Made up words that a child will use to represent a word they might not be able to pronounce yet
What is the pre-verbal stage?
A period of time that involves experimenting with noises and sounds but without producing recognisable words (this usually goes on for the first year of the childs life.
What is cooing?
It is distinct from crying but not yet forming recognisable vowels and consonants.
What is babbling?
Vocal play that involves forming vowel and consonant sounds which can be reduplicated or variegated
What is the holophrastic stage?
The point in a childs development when a child uses just individual words to communicate
What is non-verbal communication?
all the ways in which communication occurs without using language.
What is reduplication?
Repeated syllables within a word.
What are diminutives?
The reduction in scale of an item through the way this word is created.
What is addition?
Adding an additional suffix to the end of a word in order to change the way in which the word is pronounced and interpreted.
What is the two word stage?
The period of time when a child begins to put two words together
What is the telegraphic stage?
Period of time when a childs utterances will be three or more words
What are content words?
Words within a sentence that are vital to convey meaning
What are grammatical words?
Words within a sentence that are necessary to demonstrate structural accuracy
What is the post telegraphic stage?
Period of time when a childs language will include both content and grammatical words more closely resemble adult speech
What is operant conditioning?
The idea that either positive or negative response given by a caregiver and can influence the way the child speaks in future occasions
What is positive reinforcement?
The positive feedback a caregiver gives to a child which encourages similar performance again
What is negative reinforcement?
The lack of feedback, correction or negative feedback that might prevent a child from making the same error repeatedly
What is the LAD?
The idea that all humans are born with an innate language learning capacity (Chomsky)

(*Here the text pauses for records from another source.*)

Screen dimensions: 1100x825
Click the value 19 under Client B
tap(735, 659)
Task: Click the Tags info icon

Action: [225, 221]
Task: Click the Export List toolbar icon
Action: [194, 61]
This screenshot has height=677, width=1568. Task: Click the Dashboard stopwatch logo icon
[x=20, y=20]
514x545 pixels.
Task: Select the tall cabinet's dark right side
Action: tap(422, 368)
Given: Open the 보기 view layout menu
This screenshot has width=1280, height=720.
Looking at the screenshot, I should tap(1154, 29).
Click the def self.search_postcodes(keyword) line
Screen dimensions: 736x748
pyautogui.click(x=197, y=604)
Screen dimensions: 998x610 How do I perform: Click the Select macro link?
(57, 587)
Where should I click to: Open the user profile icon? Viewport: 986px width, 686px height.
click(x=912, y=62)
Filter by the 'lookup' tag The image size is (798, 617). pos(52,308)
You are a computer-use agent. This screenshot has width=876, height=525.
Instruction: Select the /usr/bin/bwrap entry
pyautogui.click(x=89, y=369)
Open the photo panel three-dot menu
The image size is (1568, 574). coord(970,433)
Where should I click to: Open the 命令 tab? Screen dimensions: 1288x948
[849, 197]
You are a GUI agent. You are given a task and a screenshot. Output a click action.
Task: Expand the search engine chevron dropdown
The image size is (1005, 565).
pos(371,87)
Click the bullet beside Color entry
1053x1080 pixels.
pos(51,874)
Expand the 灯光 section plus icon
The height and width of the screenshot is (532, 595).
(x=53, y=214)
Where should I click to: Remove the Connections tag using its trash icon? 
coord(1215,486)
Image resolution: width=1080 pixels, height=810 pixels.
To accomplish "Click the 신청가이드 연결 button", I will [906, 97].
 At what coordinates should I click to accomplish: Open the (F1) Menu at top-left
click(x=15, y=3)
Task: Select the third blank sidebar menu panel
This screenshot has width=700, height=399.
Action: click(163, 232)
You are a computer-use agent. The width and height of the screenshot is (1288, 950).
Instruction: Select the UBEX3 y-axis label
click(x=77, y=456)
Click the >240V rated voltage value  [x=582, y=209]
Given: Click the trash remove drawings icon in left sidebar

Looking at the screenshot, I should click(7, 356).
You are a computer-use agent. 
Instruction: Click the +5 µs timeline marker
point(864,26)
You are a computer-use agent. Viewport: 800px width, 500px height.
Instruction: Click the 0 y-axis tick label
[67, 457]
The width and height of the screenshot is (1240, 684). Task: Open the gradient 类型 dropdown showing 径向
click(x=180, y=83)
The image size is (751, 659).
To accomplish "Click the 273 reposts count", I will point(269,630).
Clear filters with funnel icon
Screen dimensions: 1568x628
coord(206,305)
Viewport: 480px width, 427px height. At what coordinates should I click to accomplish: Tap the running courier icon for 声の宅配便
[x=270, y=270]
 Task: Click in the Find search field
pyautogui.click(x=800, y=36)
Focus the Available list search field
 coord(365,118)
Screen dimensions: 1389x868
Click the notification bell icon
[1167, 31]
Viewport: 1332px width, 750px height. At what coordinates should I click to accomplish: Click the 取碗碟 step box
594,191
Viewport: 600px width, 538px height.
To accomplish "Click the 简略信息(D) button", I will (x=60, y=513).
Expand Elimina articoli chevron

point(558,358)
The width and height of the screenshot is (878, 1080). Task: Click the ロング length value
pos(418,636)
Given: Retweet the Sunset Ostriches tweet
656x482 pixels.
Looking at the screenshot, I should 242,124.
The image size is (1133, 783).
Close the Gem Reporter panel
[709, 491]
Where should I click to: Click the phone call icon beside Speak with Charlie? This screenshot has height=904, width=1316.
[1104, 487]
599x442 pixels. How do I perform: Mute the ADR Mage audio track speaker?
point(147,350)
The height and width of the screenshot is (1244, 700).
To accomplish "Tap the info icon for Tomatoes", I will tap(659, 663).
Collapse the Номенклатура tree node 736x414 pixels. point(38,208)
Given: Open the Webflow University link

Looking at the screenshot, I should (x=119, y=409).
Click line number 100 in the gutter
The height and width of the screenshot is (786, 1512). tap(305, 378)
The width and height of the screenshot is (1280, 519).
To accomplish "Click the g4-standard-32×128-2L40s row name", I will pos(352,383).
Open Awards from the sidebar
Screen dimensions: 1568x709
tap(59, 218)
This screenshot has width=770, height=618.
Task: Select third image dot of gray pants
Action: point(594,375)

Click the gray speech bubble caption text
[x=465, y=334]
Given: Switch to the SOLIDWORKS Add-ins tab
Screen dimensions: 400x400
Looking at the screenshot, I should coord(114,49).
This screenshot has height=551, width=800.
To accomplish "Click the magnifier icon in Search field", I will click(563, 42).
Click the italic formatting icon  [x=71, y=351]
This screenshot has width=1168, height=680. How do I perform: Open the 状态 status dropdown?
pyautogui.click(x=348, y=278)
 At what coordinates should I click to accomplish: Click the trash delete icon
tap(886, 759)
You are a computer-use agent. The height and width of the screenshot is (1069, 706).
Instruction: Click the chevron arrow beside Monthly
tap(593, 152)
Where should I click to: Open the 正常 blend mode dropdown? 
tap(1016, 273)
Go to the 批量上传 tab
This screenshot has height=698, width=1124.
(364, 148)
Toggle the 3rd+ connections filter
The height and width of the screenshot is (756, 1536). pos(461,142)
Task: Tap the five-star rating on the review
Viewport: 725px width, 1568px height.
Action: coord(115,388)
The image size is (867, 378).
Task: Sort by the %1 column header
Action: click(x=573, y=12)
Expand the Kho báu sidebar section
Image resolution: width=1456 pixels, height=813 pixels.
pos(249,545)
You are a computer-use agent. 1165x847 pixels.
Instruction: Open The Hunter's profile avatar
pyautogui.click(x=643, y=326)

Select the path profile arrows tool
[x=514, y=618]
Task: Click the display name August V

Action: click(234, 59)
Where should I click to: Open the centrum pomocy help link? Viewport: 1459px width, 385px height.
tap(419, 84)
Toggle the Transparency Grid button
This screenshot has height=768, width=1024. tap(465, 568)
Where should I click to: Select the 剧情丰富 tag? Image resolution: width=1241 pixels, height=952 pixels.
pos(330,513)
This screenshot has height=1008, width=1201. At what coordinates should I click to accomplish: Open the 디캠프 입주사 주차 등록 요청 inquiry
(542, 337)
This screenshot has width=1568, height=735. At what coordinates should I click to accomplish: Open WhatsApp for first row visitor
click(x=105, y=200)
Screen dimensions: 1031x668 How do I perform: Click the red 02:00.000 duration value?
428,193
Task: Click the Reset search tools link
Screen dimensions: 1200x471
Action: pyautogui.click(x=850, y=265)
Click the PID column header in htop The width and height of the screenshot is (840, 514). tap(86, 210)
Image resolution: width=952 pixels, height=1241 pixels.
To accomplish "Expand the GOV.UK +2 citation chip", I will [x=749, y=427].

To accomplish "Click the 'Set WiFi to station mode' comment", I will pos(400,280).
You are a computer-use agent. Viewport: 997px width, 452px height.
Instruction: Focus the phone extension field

What is universal grammar?
(Term coined by Chomsky) The notion that all human languages possess similar grammatical properties.
Piaget
Cognitive development
Skinner
Positive and negative reinforcement
Chomsky
Language acquisition device and universal grammar
Bruner
Language Acquisition Support System
What are virtuous errors?
Grammatical errors that are understandable and logical through an incorrect assumption being made about grammar rules
What is cognitive development?
A childs development of thinking and understanding
What is LASS?(Language Acquisition Support System)
System as proposed by Bruner (caregivers and other individuals who play a key role in a childs language development)
What is scaffolding?
The support provided by caregivers through modelling how speech ought to take place, in order to help the childs language development
What is a more knowledgable other (MKO)?
The older participant in an interaction who might offer support to a child so that they can further their own development or learning
What is child directed speech?
The way a caregiver adapts their speech in order to aid a child in their language development
What is expansion?
Where a caregiver might develop the characters utterance to make it more grammatically complete
What is recasting?
The grammatically incorrect utterance of a child is spoke back to the child but in a correct form
What is IRF?(initiation,response and feedback)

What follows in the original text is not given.